> YOUR INSTRUCTIONS
Your task is to repeat the entries below exactly and to leave their images out.

Records excerpted from a collection
[Start of section]
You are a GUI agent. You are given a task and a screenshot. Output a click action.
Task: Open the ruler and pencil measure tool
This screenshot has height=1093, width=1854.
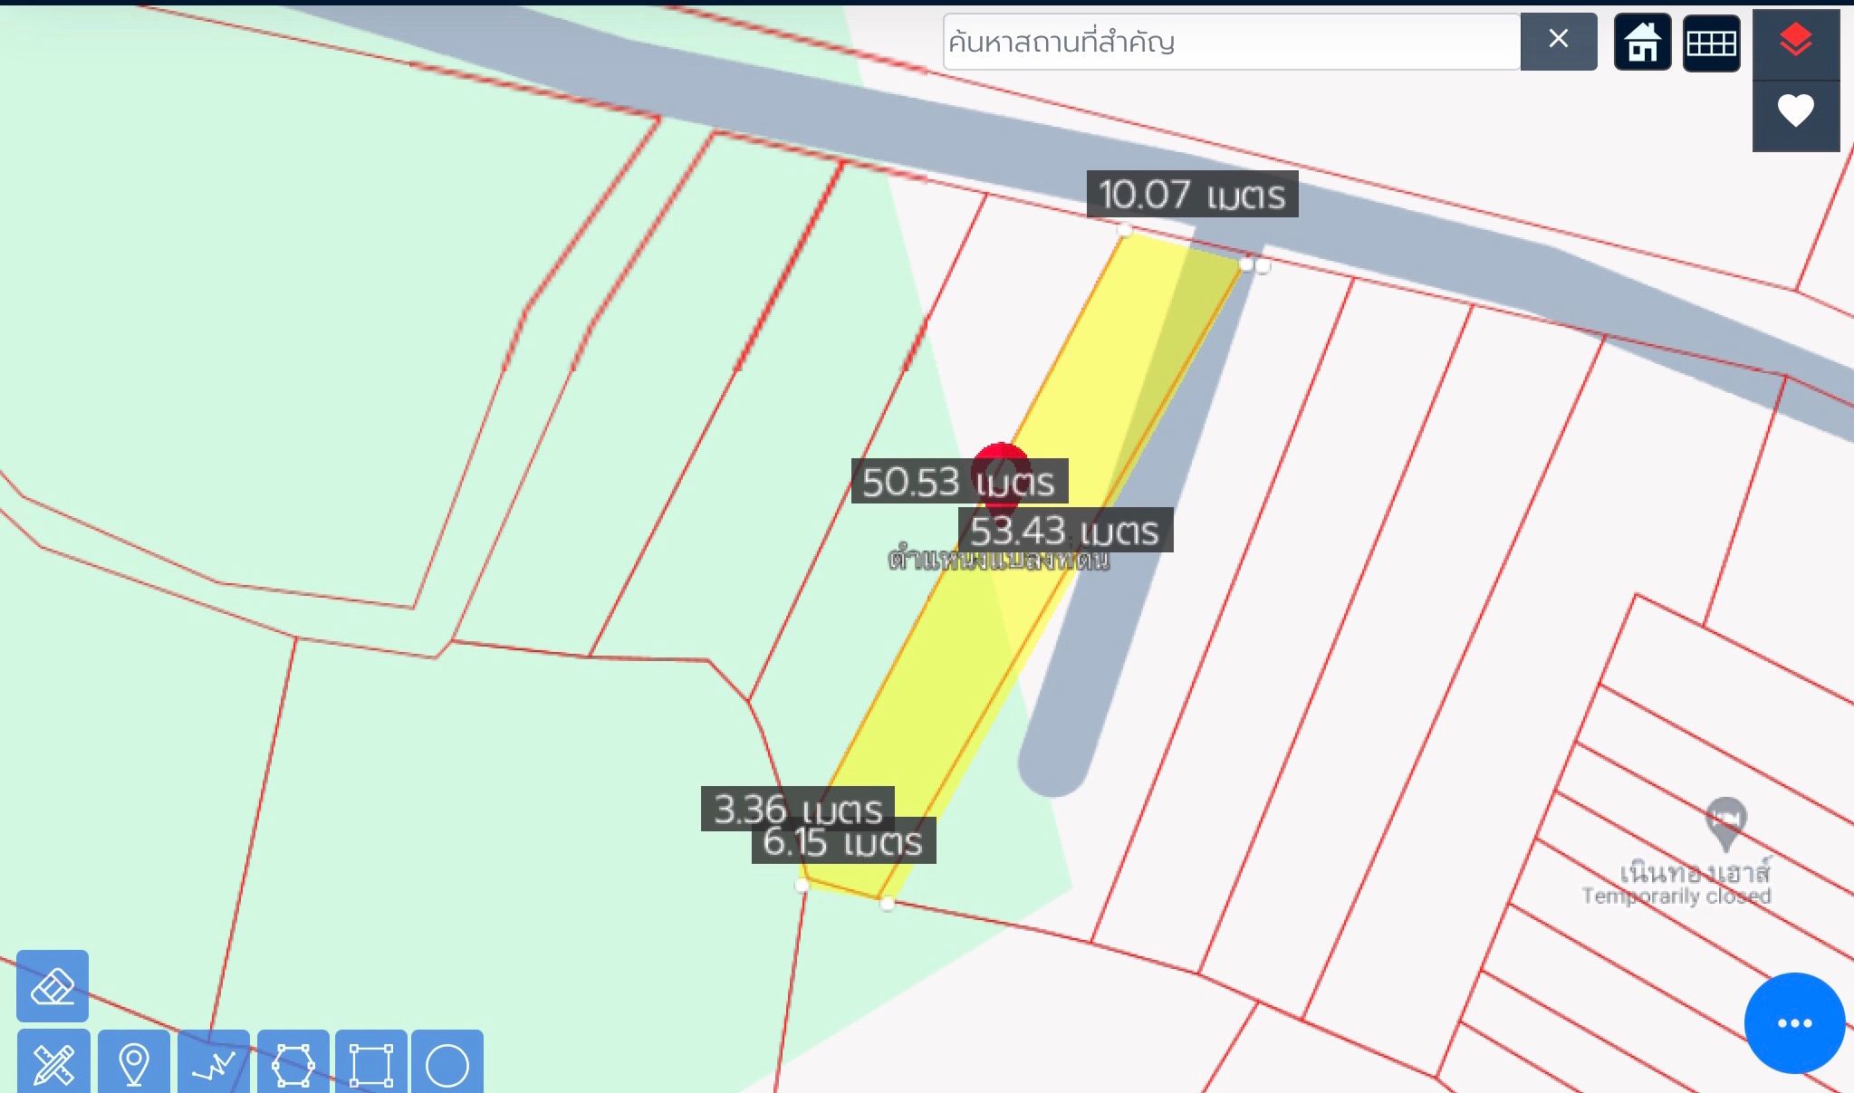(x=53, y=1061)
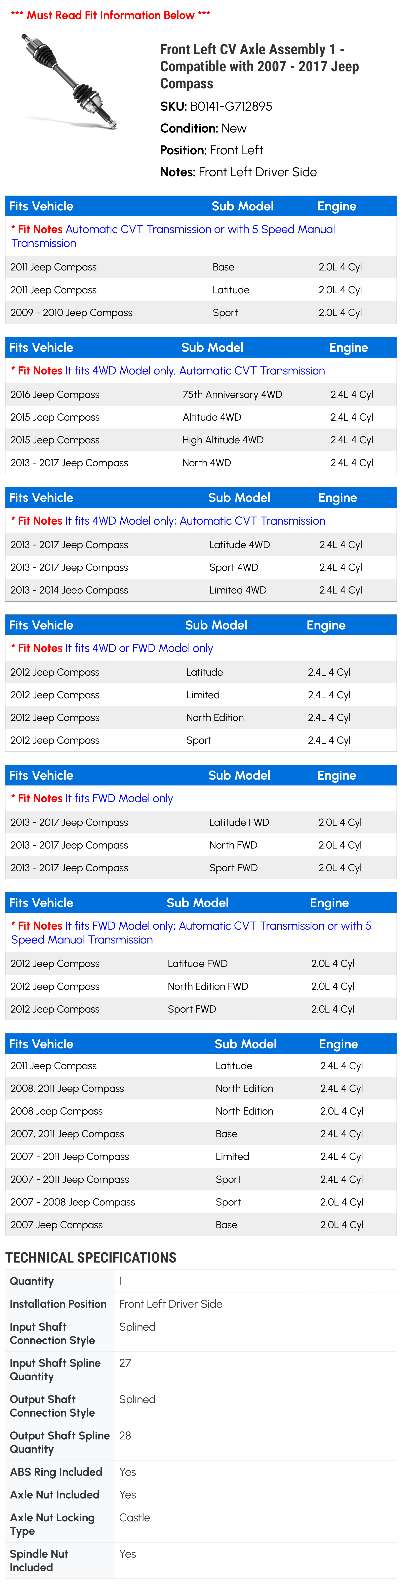The image size is (402, 1584).
Task: Click fit note 'It fits FWD Model only'
Action: pos(119,798)
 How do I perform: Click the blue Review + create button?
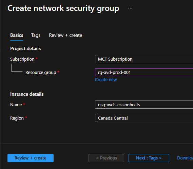click(x=31, y=158)
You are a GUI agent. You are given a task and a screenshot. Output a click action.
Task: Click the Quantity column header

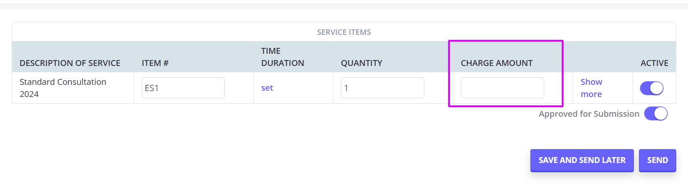coord(361,63)
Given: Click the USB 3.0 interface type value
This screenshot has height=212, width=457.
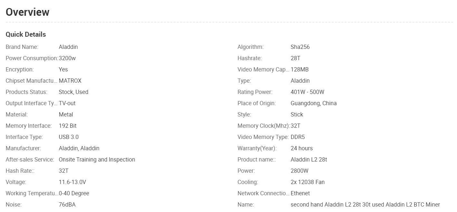Looking at the screenshot, I should [x=69, y=137].
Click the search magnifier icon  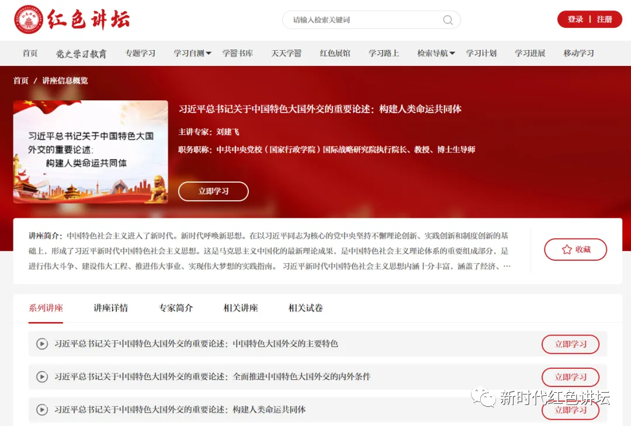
[End of section]
> EXERCISE SOLUTION
You are a GUI agent. You are given a task and a screenshot. Output a click action.
Task: Open the ruler and pencil measure tool
This screenshot has height=1093, width=1854.
(x=53, y=1061)
The image size is (402, 1584).
Task: Click fit note 'It fits FWD Model only'
Action: pos(119,798)
 How do I perform: Click the blue Review + create button?
click(x=31, y=158)
You are a GUI agent. You are given a task and a screenshot. Output a click action.
Task: Click the Quantity column header

coord(361,63)
Given: Click the USB 3.0 interface type value
This screenshot has height=212, width=457.
Looking at the screenshot, I should [x=69, y=137].
Click the search magnifier icon  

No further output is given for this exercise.